To enhance system reliability, we have improved logging and monitoring for push callback processing, enabling early detection of any anomalies. Additionally, we have implemented a mechanism to prevent the first push callback for an event, ensuring that the original event creation flow is updated smoothly and without any hindrance

Posted Mar 20, 2025 - 10:33 MDT

Resolved

As we have not seen further service disruptions after the fix was implemented, we have moved to the Resolved Phase.
A Preliminary RCA will be posted in this incident in 2 business days. Please stay subscribed to the page to receive post automatically.

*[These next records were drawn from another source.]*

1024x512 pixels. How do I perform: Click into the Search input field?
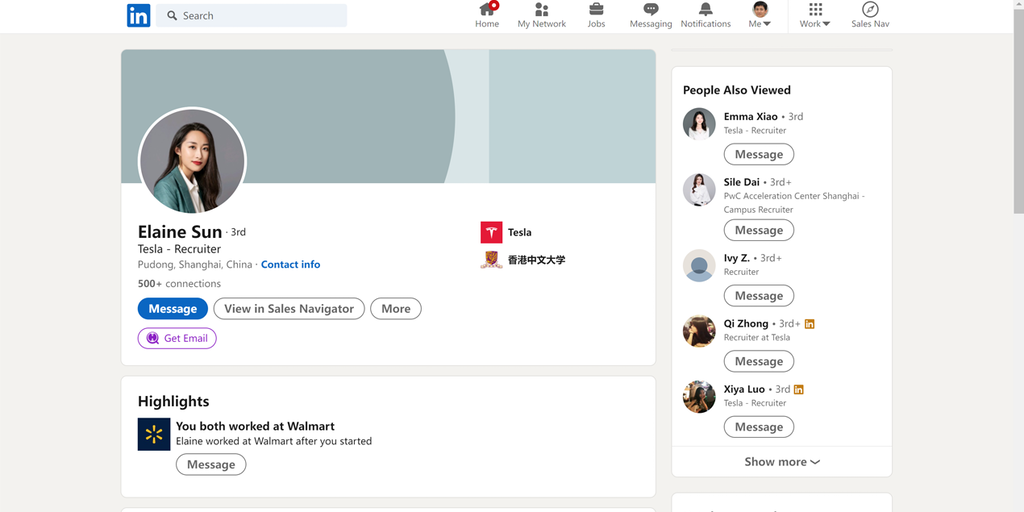pos(260,16)
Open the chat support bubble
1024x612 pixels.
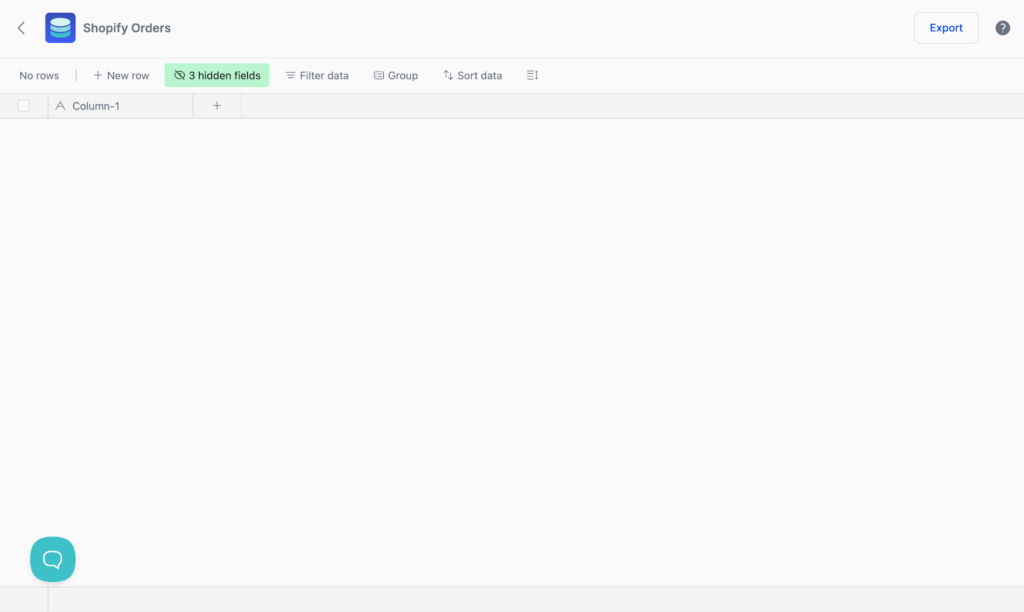[52, 559]
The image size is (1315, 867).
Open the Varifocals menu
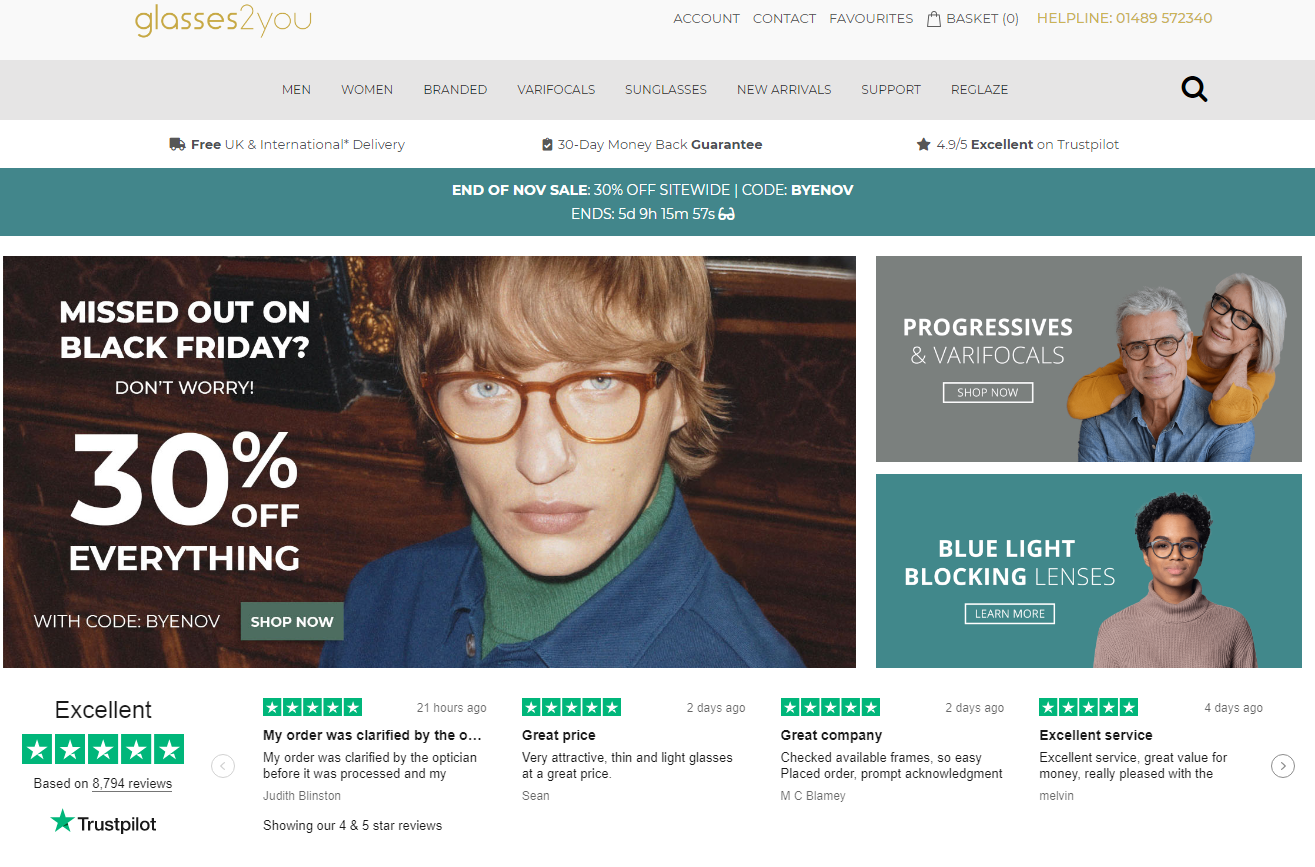pos(556,89)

Posted Mar 05, 2025 - 11:31 MST

Monitoring

A fix has been implemented. We are moving into the Monitoring Phase for the next two hours. If you have any issues please don't hesitate to reach out to support.

Posted Mar 05, 2025 - 08:49 MST

Identified

The issue with App.teem.com performance has been identified and a fix is being implemented. We will post another update at 10 AM CST.

Posted Mar 04, 2025 - 15:35 MST

Monitoring

A fix has been implemented. We are moving into the Monitoring Phase for the next 24 hours.

Posted Mar 04, 2025 - 11:33 MST

Identified

The issue with performance has been identified and a fix is being implemented. We will post another update at 1PM CST.

Posted Mar 04, 2025 - 10:49 MST

Update

We are currently investigating an issue with TEEM and the inability to access the platform.

Our Engineering and Cloud Operations team is actively working to determine the root cause of the disruption and assess its impact.

We will provide our next update by 1:00 PM CST.

Thank you for your patience as we work to resolve this issue.

Posted Mar 04, 2025 - 10:14 MST

Investigating

We are currently investigating an issue with TEEM and the inability to access the platform.

Our Engineering and Cloud Operations team is actively working to determine the root cause of the disruption and assess its impact.

We will provide our next update by 9:48am CST.

Thank you for your patience as we work to resolve this issue.

Posted Mar 04, 2025 - 07:19 MST

This incident affected: Web Interface, Mobile Data, API, Google Apps Calendar, Exchange Sync, Support Articles, Mandrill US East, Mandrill US West, EventBoard, Phone System, LobbyConnect, Authentication (SSO), and Datadog Events.